I can’t help that nudge of disappointment that he’s not here because he wants to be. “You’ve confirmed I am, in fact, resting, so you can go.”
Dylan’s nose hovers mere inches from mine, so close I can almost feel the warmth of his breath on my skin.
“Resting doesn’t mean you have to lock yourself in your room.”
“Since my life revolves around skating, I don’t exactly have any plans outside of it.”
“Then it’s a good thing you have me.” He stands and extends his hand for me to take, just like he does on the ice. “Come on.”
“Where are we going?”
“Let me worry about that.”
I put my hand in his, not wanting to focus on the mess my brain is constantly spinning. And in the quickest almost imperceptible move he flips it, looks at my palm—at the faded smiley face—then back to hold it in a firm grip. One that doesn’t loosen, not even when he asks if I’m ready to sprint to his car in the pouring rain. We bolt across the rain-soaked pavement. My hair is wet even after he tries to hover a hand over my head. I almost slip, but he’s quick to steady me. I don’t recognize the laugh that spills from my lips.
As soon as we’re in the car, I carefully gather my hair, mindful not to let the droplets touch his leather seats. He, however, has no such concern. With a carefree grin, Dylan shakes his head, sending water splattering across the bright display and onto me.
Is it bad that I want to lick the water droplets off his face?
“It was supposed to be clear skies tonight,” Dylan says. There’s a crease on his forehead as he looks at the darkening sky.
“It’s only supposed to rain for a few more minutes. Why? Do you have somewhere to be?”
He looks at me then, the crease disappearing. “Yeah.”
Oh.
A jolt of disappointment torpedoes into my stomach, and I hope it doesn’t show on my face. In the short time I’ve been outside the stuffy dorm, I’ve relaxed. Rather than obsess over my routine and relive flashbacks of a certain competition, I’m occupied with each smirk Dylan gives, and counting how many shades of brown his eyes are. A part of me wishes it would stay gloomy all day, so he’ll have to cancel.
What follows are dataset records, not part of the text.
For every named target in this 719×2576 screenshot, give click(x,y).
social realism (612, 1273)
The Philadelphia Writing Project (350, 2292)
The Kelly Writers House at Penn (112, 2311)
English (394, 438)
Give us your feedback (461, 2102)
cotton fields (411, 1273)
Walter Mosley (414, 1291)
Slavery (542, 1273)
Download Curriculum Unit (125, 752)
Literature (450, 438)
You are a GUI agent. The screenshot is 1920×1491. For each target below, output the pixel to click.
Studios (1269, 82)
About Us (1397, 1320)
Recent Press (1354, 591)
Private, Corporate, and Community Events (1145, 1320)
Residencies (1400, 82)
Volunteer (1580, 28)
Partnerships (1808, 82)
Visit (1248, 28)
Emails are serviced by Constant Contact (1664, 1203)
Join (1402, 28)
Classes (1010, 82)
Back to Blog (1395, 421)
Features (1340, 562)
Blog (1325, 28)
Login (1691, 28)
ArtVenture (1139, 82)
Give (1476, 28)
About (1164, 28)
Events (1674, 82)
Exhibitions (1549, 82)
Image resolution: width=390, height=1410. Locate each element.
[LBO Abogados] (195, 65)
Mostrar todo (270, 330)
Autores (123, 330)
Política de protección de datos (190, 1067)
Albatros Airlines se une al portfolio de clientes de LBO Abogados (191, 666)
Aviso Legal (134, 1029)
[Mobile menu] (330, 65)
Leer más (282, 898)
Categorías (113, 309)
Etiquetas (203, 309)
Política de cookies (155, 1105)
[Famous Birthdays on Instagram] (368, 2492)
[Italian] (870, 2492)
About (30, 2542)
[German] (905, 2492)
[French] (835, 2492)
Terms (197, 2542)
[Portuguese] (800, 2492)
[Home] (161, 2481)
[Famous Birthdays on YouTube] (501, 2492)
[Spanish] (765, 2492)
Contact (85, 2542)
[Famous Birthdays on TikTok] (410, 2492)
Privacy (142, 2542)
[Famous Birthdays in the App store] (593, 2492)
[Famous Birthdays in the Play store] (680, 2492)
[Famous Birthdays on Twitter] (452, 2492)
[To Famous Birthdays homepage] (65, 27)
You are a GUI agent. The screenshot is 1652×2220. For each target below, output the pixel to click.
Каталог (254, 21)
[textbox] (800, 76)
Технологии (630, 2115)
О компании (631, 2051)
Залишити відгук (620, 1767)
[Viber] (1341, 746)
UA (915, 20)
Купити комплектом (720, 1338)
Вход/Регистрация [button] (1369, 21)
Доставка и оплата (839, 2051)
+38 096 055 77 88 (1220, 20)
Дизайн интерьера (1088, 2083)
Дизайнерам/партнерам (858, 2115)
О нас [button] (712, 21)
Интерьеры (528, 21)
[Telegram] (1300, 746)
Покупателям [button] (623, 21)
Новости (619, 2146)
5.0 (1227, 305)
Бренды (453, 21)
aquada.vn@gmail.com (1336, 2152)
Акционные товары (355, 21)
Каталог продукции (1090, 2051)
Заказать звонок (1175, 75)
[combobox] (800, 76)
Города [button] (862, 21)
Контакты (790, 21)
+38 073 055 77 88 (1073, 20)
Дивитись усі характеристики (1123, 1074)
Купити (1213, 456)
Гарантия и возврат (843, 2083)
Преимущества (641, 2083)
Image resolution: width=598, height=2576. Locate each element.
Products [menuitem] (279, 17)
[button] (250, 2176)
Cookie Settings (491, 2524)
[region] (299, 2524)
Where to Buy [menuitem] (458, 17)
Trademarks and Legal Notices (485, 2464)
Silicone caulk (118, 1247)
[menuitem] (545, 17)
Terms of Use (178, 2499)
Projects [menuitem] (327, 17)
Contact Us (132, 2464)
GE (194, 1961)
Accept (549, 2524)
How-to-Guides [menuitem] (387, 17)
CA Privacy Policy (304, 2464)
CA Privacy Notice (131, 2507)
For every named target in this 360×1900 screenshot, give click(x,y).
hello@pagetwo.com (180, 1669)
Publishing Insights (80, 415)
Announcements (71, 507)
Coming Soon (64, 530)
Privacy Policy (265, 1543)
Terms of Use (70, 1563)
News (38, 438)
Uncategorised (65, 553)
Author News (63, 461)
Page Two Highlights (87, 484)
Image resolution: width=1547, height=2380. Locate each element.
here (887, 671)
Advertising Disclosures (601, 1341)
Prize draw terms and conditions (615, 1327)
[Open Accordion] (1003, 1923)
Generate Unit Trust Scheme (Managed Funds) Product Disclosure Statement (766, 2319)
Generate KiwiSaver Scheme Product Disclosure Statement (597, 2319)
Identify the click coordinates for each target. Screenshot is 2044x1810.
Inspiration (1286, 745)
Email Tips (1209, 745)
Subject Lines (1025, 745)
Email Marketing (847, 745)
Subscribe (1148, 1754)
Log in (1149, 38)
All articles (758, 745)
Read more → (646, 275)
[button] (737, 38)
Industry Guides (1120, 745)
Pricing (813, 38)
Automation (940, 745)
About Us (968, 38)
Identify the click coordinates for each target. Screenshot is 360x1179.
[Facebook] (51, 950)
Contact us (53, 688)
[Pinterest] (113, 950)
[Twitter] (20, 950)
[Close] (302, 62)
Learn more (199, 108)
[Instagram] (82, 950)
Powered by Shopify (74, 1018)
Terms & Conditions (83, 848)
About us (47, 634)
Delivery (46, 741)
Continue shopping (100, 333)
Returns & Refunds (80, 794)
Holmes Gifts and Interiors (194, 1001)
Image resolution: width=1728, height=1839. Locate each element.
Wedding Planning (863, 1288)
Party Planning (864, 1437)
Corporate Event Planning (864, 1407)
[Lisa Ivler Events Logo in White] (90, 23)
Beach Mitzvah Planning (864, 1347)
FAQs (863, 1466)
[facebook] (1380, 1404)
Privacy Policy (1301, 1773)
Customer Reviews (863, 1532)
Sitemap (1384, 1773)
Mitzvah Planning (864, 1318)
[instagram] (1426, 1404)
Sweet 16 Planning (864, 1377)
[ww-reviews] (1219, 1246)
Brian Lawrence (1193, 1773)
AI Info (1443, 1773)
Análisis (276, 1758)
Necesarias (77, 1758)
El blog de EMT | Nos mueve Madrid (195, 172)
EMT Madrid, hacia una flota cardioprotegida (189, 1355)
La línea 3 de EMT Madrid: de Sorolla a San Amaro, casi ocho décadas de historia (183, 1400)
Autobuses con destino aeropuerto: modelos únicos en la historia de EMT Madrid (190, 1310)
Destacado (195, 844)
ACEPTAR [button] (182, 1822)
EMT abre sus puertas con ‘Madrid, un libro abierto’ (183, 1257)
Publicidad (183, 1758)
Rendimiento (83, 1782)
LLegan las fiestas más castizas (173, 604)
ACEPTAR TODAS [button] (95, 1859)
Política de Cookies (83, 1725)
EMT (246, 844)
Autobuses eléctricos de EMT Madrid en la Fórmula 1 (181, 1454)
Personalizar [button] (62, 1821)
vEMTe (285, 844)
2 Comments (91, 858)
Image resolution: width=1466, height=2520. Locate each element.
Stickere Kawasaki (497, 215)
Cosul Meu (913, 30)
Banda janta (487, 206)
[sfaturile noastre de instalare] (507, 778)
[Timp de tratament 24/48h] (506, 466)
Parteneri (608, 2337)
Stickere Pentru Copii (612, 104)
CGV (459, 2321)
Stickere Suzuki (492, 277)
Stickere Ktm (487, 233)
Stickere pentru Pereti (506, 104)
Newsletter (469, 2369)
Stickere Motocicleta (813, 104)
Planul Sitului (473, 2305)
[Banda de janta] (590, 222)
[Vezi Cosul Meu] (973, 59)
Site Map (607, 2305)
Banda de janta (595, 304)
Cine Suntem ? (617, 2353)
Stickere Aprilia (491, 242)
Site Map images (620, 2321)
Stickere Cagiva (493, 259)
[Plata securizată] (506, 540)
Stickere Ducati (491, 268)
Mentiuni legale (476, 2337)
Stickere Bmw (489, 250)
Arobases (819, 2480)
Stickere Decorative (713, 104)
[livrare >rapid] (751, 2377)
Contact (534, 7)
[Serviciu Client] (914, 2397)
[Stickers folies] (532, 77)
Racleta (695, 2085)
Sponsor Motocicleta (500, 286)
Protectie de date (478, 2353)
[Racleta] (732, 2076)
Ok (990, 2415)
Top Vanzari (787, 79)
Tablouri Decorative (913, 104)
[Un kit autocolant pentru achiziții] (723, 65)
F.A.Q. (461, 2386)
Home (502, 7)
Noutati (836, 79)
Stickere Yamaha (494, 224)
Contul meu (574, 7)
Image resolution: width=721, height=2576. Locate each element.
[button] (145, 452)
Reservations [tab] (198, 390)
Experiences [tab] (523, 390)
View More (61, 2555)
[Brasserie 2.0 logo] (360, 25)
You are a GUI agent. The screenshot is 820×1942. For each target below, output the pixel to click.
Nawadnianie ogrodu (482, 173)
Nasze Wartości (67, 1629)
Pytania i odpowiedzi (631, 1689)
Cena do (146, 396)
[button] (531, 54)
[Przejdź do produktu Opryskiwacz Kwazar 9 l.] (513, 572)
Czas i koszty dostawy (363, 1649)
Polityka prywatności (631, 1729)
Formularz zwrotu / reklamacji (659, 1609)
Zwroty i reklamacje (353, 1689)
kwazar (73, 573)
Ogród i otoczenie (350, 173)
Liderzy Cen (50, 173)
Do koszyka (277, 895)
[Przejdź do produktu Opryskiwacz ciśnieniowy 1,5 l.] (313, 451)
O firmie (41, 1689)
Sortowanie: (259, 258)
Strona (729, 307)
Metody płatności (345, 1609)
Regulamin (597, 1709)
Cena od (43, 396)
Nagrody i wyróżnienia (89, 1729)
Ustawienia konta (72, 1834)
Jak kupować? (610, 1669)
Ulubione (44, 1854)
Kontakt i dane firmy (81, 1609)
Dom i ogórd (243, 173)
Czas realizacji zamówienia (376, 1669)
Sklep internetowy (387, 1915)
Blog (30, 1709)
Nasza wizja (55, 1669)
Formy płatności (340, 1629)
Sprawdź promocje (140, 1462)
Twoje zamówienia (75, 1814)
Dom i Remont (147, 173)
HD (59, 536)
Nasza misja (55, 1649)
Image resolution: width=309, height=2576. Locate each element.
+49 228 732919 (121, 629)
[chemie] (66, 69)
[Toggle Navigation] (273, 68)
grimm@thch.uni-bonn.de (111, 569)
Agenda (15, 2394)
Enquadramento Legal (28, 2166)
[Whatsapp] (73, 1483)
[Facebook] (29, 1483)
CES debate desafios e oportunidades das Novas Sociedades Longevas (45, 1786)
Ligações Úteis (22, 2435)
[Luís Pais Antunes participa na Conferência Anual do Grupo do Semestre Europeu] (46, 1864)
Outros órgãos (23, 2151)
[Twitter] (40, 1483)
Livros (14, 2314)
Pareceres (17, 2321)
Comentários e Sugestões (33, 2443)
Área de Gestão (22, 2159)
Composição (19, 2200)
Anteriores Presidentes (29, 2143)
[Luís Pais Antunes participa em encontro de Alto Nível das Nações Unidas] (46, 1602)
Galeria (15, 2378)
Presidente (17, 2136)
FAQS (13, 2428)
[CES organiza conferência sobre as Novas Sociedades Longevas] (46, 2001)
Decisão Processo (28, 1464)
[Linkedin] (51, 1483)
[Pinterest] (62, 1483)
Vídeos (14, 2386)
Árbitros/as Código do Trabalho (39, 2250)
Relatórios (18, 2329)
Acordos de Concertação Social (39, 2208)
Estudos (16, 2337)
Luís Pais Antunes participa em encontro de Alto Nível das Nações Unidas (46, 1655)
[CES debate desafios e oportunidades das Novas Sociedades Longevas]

The radio is tuned to the hockey game, Toronto versus Los Angeles. For some reason, I thought after we started skating, hockey kind of blurred away for him. He never talks about it, never mentions it. But right now, I realize how much of it is still inside of him, how much he must miss his sport.
“Do you miss it?” I blurt.
He tenses, but then he shrugs, eyes still on the road. “It was a part of me for so long, I don’t think I ever thought I’d lose it. It’s like a limb. You take it for granted, and one day maybe it aches, gets injured, or you lose it altogether, and you realize how much you relied on its function. But I guess that’s how most things go. You only appreciate them when they’re gone.”
I’m taken aback by the sudden insight into his head. “I get that.”
He glances at me. “Yeah, I guess you do.”
Still lost in my thoughts, I jump when he drops his phone in my lap. “Here, play whatever you want. It’s unlocked.”
I pinch it between my fingers. I can only imagine the kinds of things this gadget has seen.
“It doesn’t have a disease, Sierra.”
“You sure?” I don’t have to look at him to see his glare. “I mean, you could have pictures and other … things on here.”
“Just play the music,” he orders.
Well, there goes my innocence. What was left of it since the other night anyway. When I scroll through his favorites, I’m met with an endless stream of country music—playlists upon playlists, mostlyshared by his friends. But then, one catches my eye, standing out from the rest. A playlist titledFirefly.
“Find something?” he asks when he merges onto the highway.
I’m still scrolling through the songs, my suspicion growing with each one I recognize. It’s eerily similar to the music I skate to—disjointed yet perfectly suited to my moods. Somehow, every one of those tracks is here.
“Do you ever make your own playlists?” I ask, trying to sound casual.
He glances at me, then back to the road too quickly. “If I’m inspired enough.”